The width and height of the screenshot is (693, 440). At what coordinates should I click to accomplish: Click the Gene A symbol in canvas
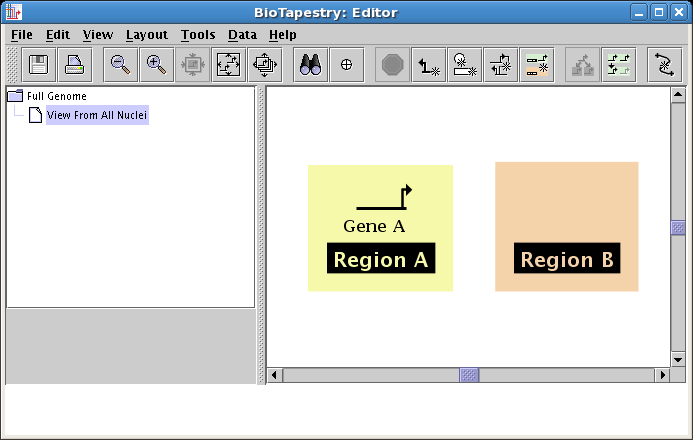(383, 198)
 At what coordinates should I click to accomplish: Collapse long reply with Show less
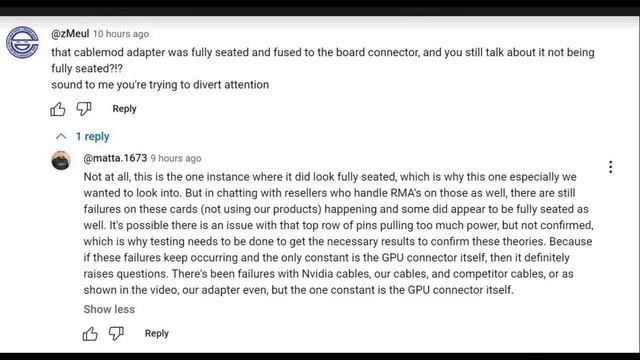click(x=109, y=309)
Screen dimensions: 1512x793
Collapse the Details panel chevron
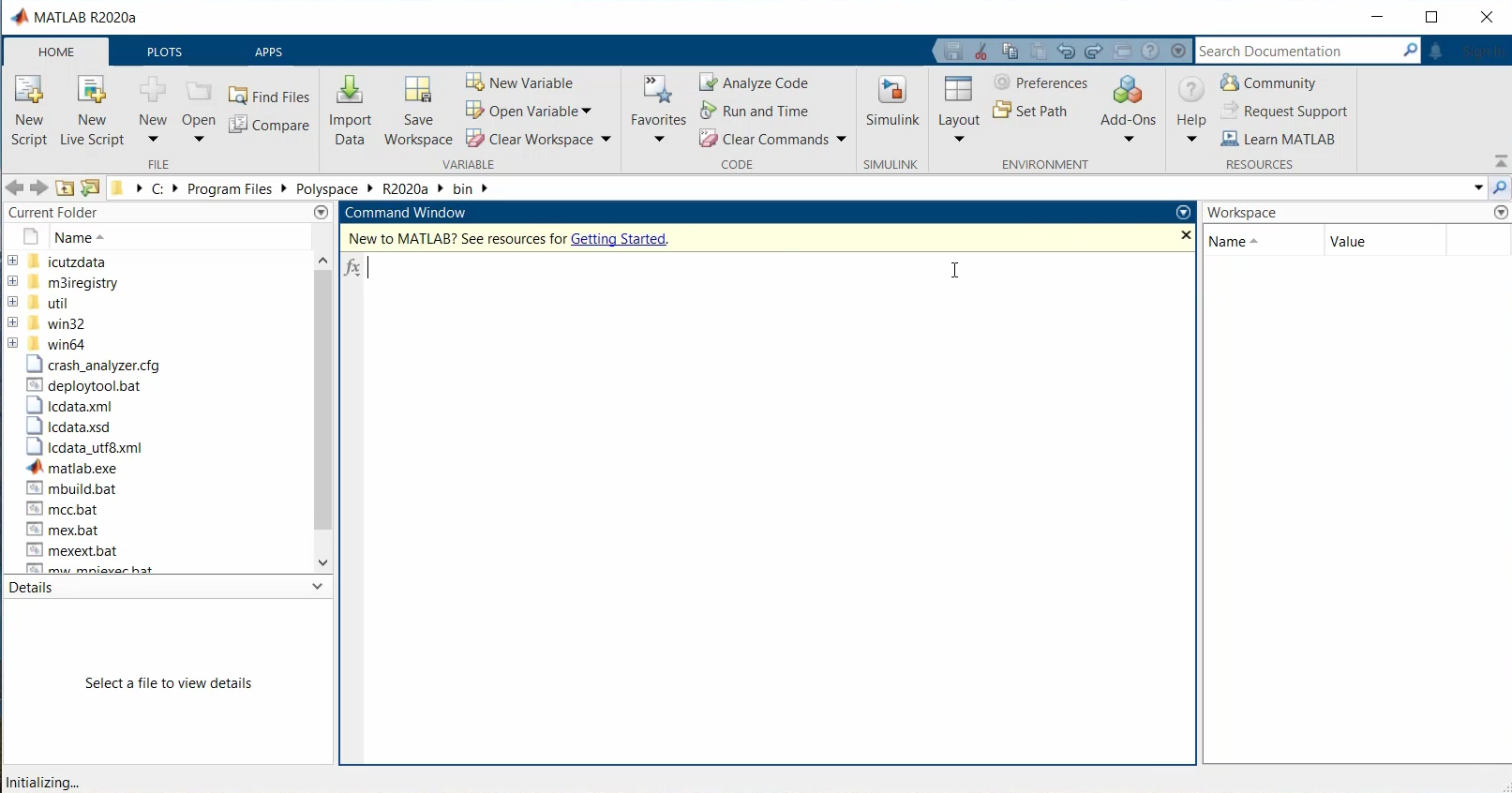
+-------+
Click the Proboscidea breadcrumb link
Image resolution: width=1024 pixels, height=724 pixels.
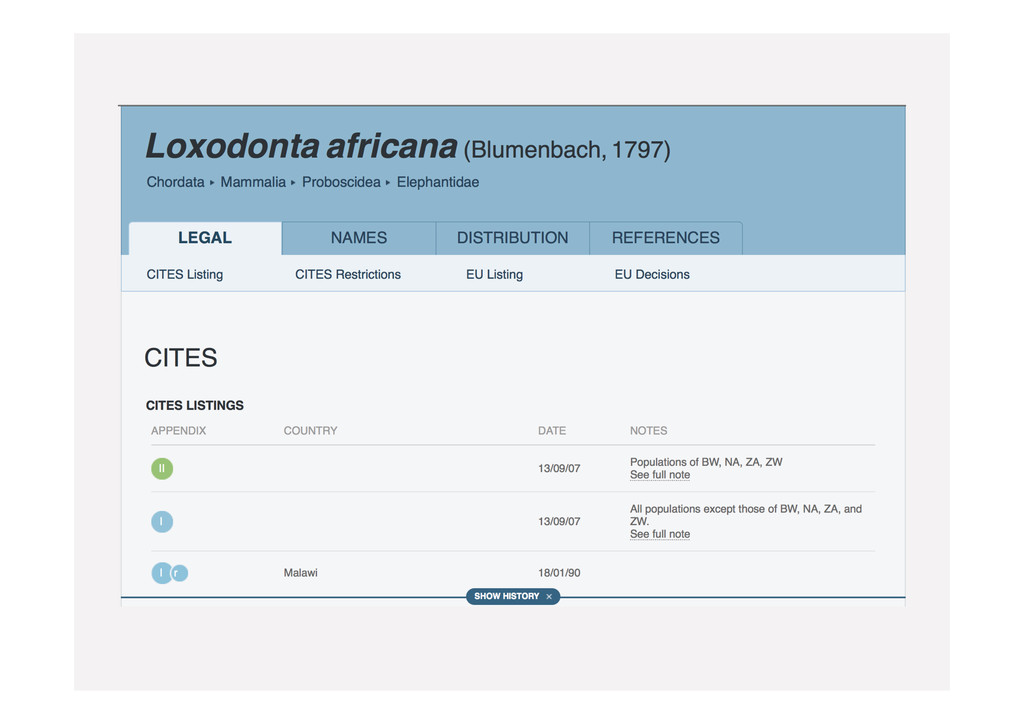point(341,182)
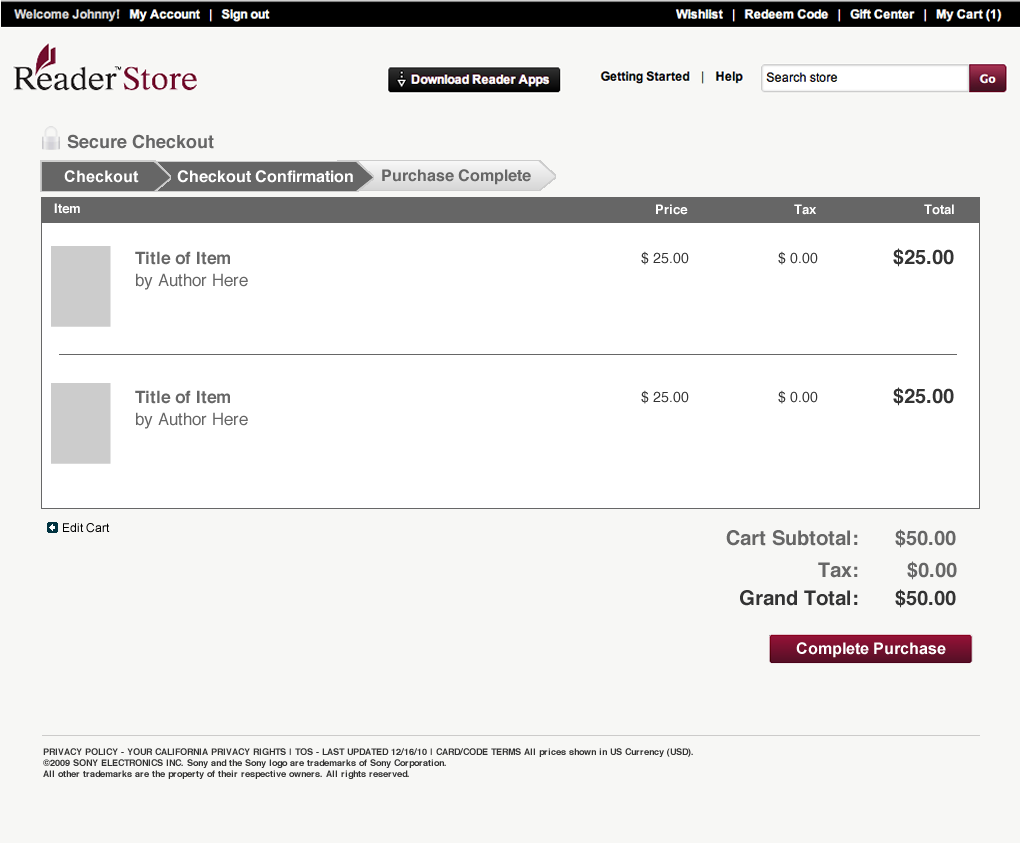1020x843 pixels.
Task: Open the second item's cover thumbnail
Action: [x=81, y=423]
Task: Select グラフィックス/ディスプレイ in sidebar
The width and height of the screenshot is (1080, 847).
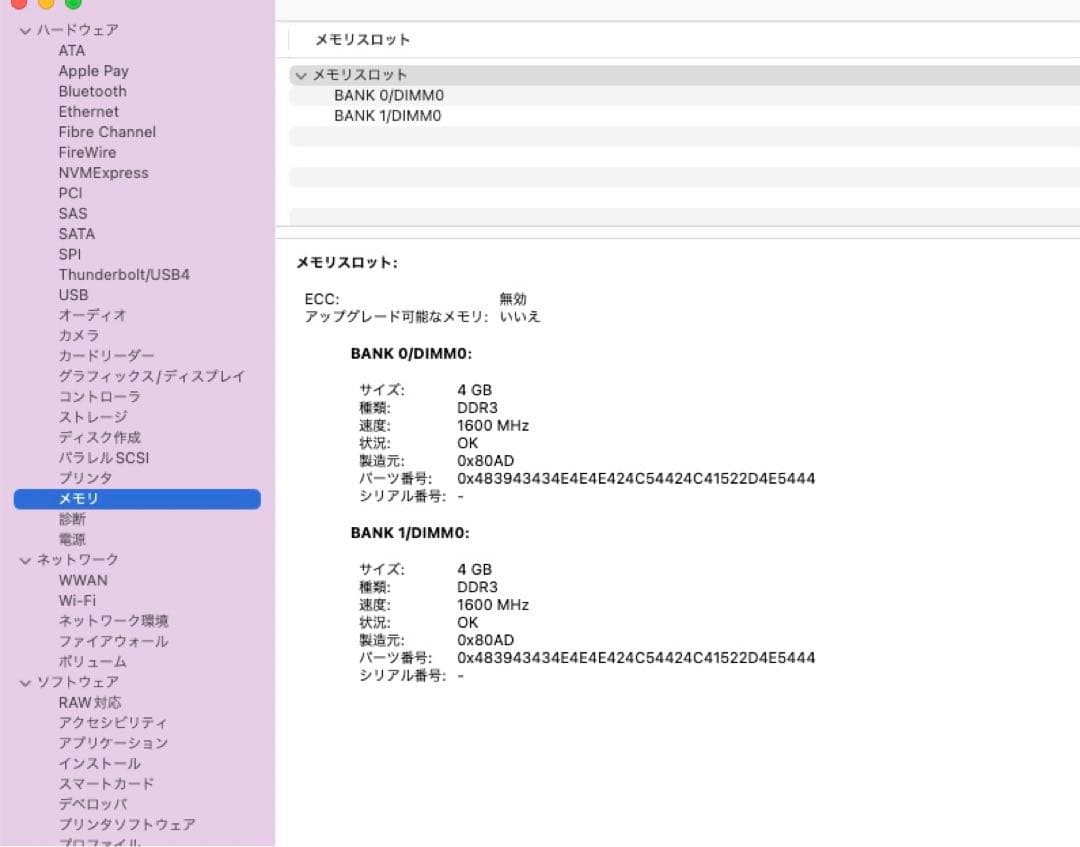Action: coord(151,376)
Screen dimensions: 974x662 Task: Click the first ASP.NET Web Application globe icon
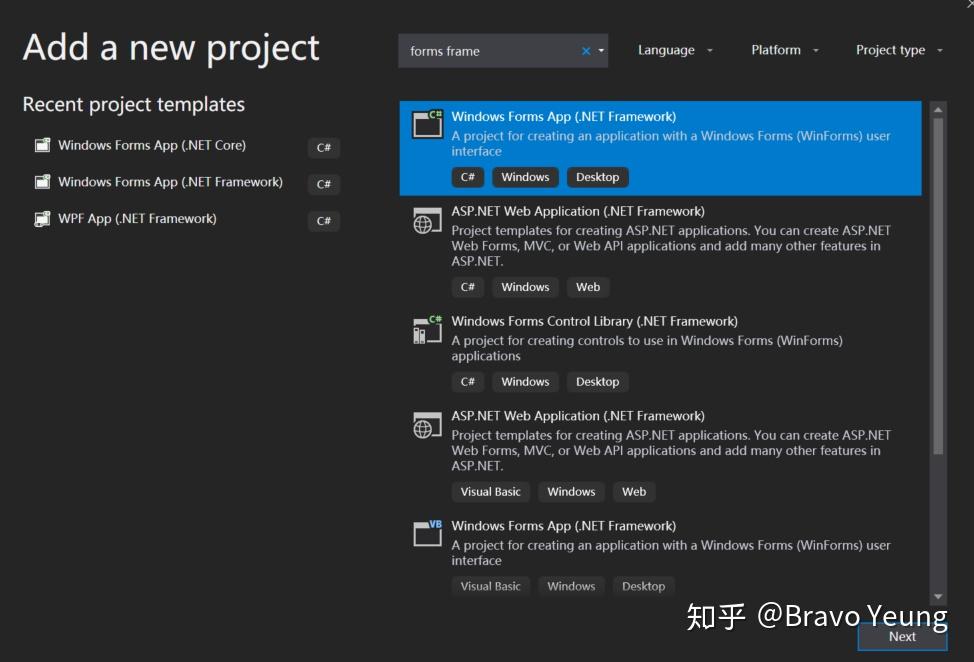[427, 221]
+-------+
WHAT YOU WILL DO: Lines wanted from the entries above: the one with "The width and height of the screenshot is (693, 440).", the one with "Collapse the Details panel chevron", and all lines between. Please copy them exactly, without the pictures and without anything else.

SOLUTION TO THIS PROBLEM:
The width and height of the screenshot is (693, 440). At what coordinates should I click to accomplish: Click the Gene A symbol in canvas
(383, 198)
 At what coordinates should I click to accomplish: Collapse long reply with Show less
click(x=109, y=309)
Screen dimensions: 1512x793
Collapse the Details panel chevron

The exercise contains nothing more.